Dryocampa rubicunda não é uma ameça ao agro brasileiro
Divulgação/Maryland Museum
A Dryocampa rubicunda, popularmente chamada de mariposa-rosa-do-bordo, tem chamado a atenção na internet por sua coloração vibrante, mas não representa nenhuma ameaça à agricultura brasileira. A espécie é nativa da América do Norte, com ocorrência registrada apenas nos Estados Unidos e no Canadá, e não possui histórico de presença no Hemisfério Sul.
Segundo dados do Museu de Zoologia da Universidade de Michigan, o inseto é endêmico do leste norte-americano. Sua distribuição geográfica vai do sul do Canadá até a Flórida e o oeste do Texas, regiões com clima e vegetação muito distintos dos encontrados nas zonas produtoras do Brasil.
Por que não é praga no Brasil
A principal razão para a mariposa não oferecer riscos ao agronegócio nacional é sua alimentação específica. As lagartas da espécie, conhecidas como greenstriped mapleworm, alimentam-se exclusivamente de folhas de árvores do gênero Acer (os bordos).
Diferente do que ocorre na América do Norte, onde existe uma indústria consolidada de xarope de bordo, no Brasil essas árvores são utilizadas quase unicamente para fins ornamentais e em pequena escala. De acordo com o levantamento taxonômico do NCBI (National Center for Biotechnology Information), não há registros da espécie atacando culturas comerciais relevantes para a economia brasileira, como soja, milho ou café.
Características da espécie
A Dryocampa rubicunda pertence à família Saturniidae. Enquanto as lagartas podem causar a queda de folhas (desfolha) em árvores ornamentais em seu habitat de origem, os adultos têm uma biologia curiosa: as mariposas não se alimentam.

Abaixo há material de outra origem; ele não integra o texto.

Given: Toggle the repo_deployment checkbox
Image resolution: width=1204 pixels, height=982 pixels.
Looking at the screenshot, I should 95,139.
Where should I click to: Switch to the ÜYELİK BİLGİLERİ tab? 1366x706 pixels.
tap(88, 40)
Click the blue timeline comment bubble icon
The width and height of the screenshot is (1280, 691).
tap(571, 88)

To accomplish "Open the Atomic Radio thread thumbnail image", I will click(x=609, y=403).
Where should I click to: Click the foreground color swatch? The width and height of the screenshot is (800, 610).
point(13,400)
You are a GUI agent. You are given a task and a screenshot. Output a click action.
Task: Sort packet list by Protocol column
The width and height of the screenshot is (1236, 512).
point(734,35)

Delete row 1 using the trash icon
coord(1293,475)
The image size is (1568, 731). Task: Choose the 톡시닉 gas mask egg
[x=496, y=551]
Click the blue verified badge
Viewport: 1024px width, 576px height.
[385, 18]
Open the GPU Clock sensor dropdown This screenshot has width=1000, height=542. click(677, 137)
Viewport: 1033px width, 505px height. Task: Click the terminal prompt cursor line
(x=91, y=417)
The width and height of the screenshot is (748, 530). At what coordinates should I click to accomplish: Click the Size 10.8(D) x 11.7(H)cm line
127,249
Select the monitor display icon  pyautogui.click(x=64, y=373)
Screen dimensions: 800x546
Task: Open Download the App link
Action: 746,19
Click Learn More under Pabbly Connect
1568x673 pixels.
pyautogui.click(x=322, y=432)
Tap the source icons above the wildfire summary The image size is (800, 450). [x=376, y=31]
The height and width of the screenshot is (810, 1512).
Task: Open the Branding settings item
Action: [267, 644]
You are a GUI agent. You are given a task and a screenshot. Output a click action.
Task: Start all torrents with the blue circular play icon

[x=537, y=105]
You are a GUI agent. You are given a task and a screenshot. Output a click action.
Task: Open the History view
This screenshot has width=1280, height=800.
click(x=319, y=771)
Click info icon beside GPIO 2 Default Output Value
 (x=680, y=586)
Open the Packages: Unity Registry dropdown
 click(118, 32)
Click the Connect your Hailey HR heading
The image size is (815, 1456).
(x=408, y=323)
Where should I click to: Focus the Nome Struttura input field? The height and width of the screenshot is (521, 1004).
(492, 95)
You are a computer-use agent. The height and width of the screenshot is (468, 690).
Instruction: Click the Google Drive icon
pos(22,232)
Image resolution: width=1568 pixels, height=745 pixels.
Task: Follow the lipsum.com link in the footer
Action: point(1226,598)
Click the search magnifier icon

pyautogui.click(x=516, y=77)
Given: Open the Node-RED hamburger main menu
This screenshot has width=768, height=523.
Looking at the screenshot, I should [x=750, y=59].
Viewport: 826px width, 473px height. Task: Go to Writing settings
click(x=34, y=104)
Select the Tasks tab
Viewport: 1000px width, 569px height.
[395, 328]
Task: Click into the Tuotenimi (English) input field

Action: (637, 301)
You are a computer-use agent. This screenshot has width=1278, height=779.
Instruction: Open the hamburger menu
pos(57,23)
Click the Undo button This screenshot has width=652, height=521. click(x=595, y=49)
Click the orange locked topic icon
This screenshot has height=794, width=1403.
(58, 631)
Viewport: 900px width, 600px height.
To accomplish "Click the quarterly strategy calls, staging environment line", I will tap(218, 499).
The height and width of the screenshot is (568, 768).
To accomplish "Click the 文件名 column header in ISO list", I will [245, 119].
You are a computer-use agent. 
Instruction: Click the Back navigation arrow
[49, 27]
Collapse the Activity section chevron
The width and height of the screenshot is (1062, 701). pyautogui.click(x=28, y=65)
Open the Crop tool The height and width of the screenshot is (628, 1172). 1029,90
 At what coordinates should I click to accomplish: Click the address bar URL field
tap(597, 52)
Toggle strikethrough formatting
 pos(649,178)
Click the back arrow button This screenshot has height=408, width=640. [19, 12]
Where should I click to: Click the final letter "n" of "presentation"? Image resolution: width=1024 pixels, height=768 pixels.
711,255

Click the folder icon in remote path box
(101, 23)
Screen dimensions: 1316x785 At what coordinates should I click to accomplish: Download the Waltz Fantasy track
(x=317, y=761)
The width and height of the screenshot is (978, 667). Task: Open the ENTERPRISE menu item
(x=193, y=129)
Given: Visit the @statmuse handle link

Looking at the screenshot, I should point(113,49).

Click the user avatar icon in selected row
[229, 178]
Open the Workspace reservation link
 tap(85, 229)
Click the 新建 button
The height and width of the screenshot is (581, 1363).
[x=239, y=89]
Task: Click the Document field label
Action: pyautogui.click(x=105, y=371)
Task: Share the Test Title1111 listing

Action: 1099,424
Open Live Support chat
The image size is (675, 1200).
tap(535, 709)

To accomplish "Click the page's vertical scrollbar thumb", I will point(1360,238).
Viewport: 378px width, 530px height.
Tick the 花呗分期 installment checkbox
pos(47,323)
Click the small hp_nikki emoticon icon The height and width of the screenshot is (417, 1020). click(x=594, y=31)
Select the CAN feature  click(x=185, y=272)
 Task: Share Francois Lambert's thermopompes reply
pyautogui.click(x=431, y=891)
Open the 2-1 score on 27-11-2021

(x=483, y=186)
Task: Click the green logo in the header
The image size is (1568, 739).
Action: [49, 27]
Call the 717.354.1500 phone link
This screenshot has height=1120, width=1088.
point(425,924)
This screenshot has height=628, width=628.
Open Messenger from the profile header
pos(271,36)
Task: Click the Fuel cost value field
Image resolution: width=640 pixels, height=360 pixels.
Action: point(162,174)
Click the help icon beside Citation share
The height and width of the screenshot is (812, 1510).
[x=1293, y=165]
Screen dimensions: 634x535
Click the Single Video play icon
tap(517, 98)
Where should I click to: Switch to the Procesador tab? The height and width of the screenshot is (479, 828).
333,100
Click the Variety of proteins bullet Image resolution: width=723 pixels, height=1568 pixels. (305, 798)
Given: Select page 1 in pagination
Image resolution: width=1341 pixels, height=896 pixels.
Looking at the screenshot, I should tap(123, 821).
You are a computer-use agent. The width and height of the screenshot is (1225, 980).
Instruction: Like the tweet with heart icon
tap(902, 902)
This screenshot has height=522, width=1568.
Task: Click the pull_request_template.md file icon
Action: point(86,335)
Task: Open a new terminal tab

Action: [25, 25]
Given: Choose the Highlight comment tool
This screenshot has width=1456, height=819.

Conforme as informações da Animal Diversity Web, os adultos vivem apenas para a reprodução. Sua característica mais marcante — e motivo de sua fama — é a coloração que mistura rosa e amarelo intensos, facilitando sua identificação visual, mas sem indicar periculosidade para seres humanos ou lavouras tropicais.
Monitoramento sanitário
Embora a espécie não exista na fauna brasileira, o monitoramento de pragas exóticas é uma prática constante no agronegócio. Fontes oficiais como Embrapa e Ministério da Agricultura mantêm vigilância ativa para impedir a entrada de insetos que possam desequilibrar o sistema produtivo, garantindo a segurança sanitária do campo.